*提示テキスト*.
++++++++

勝福寺 Gikoohの日替わり法話

山寺の住職、Gikoohが日々感じたことを綴っております。
(プロフィール用の落款は天野こうゆう僧正さま彫刻)

第5話 六波羅蜜

2011-05-12 21:34:20 | Weblog
六波羅蜜の第二番目「持戒」の続きを。

十善戒の先頭は「不殺生」。生き物を殺さない、生き物を大切にする。それは常識人であれば誰でも知っている。例えばご飯を食べる時の「戴きます」は、生命を戴きますということも想像に難くなかろう。ところが、多くの人はその所作が形式だけになっていないだろうか。

ここ2~3日の食卓を思い出してみて欲しい。一体、どれほどの生命が犠牲になっていることか。それに肉(特に牛肉、馬肉、羊肉、豚肉などの4つ足)などが加わってくれば、当たり前の感覚で食すことがあってはならない。このことについてGikoohは、先人の僧侶達から戒められてきたし、肉食を好む僧侶は資質を疑わざるを得ない。Gikoohも一切食べないというわけではないが、肉が目の前にあると気持ちは高まる。懺悔と感謝の気持ちを持って、心からの「戴きます」と感じることを忘れない。魚や野菜も勿論そうだ。

++++++++

*データ抜粋*.
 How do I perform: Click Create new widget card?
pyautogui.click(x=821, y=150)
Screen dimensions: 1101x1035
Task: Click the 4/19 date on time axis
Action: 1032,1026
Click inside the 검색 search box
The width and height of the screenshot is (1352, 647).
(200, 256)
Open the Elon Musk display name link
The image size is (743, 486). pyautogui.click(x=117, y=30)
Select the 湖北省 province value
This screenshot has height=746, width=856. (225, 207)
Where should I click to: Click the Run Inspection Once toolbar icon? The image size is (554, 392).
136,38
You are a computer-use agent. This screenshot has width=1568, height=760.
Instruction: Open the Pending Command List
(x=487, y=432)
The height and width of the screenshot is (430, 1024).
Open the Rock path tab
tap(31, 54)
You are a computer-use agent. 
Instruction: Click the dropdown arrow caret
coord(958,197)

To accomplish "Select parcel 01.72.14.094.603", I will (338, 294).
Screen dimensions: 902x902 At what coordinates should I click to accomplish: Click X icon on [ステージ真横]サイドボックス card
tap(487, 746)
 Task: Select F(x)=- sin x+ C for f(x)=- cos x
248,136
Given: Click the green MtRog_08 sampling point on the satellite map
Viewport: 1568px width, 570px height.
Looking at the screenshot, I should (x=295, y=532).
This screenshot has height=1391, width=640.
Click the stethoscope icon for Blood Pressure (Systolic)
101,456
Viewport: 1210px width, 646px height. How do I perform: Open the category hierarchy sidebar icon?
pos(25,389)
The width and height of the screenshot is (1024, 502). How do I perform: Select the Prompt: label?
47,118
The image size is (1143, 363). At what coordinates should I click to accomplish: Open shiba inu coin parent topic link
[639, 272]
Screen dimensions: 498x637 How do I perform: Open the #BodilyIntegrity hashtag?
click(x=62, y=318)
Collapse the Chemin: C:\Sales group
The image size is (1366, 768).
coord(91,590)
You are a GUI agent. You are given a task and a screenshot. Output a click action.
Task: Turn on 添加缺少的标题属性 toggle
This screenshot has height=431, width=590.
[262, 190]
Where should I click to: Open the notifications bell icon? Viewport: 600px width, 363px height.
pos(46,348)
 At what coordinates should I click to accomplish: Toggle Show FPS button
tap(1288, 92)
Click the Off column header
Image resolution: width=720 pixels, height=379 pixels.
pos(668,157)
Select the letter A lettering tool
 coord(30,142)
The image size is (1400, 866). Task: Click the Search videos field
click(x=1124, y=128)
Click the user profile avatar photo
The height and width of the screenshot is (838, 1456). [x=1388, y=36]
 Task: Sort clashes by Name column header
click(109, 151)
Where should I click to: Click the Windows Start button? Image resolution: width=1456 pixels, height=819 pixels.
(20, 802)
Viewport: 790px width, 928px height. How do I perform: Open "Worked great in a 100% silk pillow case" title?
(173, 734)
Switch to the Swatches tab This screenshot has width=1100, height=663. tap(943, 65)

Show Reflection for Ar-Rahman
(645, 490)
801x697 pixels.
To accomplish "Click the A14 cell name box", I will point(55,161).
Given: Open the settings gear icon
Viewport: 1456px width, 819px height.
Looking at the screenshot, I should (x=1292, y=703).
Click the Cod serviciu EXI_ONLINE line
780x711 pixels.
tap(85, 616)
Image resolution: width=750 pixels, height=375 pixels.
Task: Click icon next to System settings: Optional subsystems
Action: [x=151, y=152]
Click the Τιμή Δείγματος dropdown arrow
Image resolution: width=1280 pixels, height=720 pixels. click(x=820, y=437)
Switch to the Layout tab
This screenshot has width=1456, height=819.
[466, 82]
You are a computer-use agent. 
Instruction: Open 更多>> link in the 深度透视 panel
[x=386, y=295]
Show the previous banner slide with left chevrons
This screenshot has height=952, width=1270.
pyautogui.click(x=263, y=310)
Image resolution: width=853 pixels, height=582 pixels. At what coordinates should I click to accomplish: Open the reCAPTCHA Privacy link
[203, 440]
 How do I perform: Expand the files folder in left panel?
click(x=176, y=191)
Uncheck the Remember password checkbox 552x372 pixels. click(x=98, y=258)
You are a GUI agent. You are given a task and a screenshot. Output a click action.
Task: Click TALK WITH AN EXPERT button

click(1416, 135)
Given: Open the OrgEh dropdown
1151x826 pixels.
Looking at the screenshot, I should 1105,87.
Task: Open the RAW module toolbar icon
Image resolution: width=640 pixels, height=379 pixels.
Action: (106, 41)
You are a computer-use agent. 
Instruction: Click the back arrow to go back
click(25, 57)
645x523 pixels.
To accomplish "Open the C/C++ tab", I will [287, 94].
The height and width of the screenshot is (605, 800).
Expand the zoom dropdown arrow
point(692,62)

++++++++

*課題一覧*.
A – 持戒の法話の「ここ2~3日の食卓を思い出し」から「ない。魚や野菜も勿論そうだ。」までを、「食卓」を「食事」に置き換えたうえで書き直してください。
B – 六波羅蜜の持戒を説く法話を、最後の文の後から続けて書いてください。

*課題別の解答*.
A –
ここ2~3日の食事を思い出してみて欲しい。一体、どれほどの生命が犠牲になっていることか。それに肉(特に牛肉、馬肉、羊肉、豚肉などの4つ足)などが加わってくれば、当たり前の感覚で食すことがあってはならない。このことについてGikoohは、先人の僧侶達から戒められてきたし、肉食を好む僧侶は資質を疑わざるを得ない。Gikoohも一切食べないというわけではないが、肉が目の前にあると気持ちは高まる。懺悔と感謝の気持ちを持って、心からの「戴きます」と感じることを忘れない。魚や野菜も勿論そうだ。

B –
人間の都合よい主観だけで生活をしてはならない。Gikoohの息子は小学1年になったが、給食の様子を聞いてみると食べ物を平気で残す子は多いという。これは教師というよりも親が教えなければならないことで、無感覚で成長することは将来無感情の人間を作り出すことに繋がりかねないから強く戒めなければならないと思う。無感情でなくとも、あまりに親の都合だけで育ってしまうと将来その子がどんな子に成長するのか手に取るように分かってもしまう。

多くの生命のお蔭で今日の私を養っているわけだから、心静かに「戴きます」と「ご馳走様」を感じて欲しい。食事は無数の生命と向き合っていることを忘れてはならない。その上で不殺生とはいかなることか。意味は物凄く深い。

②以降は特に説明の必要もないと思う。

次回は六波羅蜜の第三番目「忍辱」についてお話をする予定。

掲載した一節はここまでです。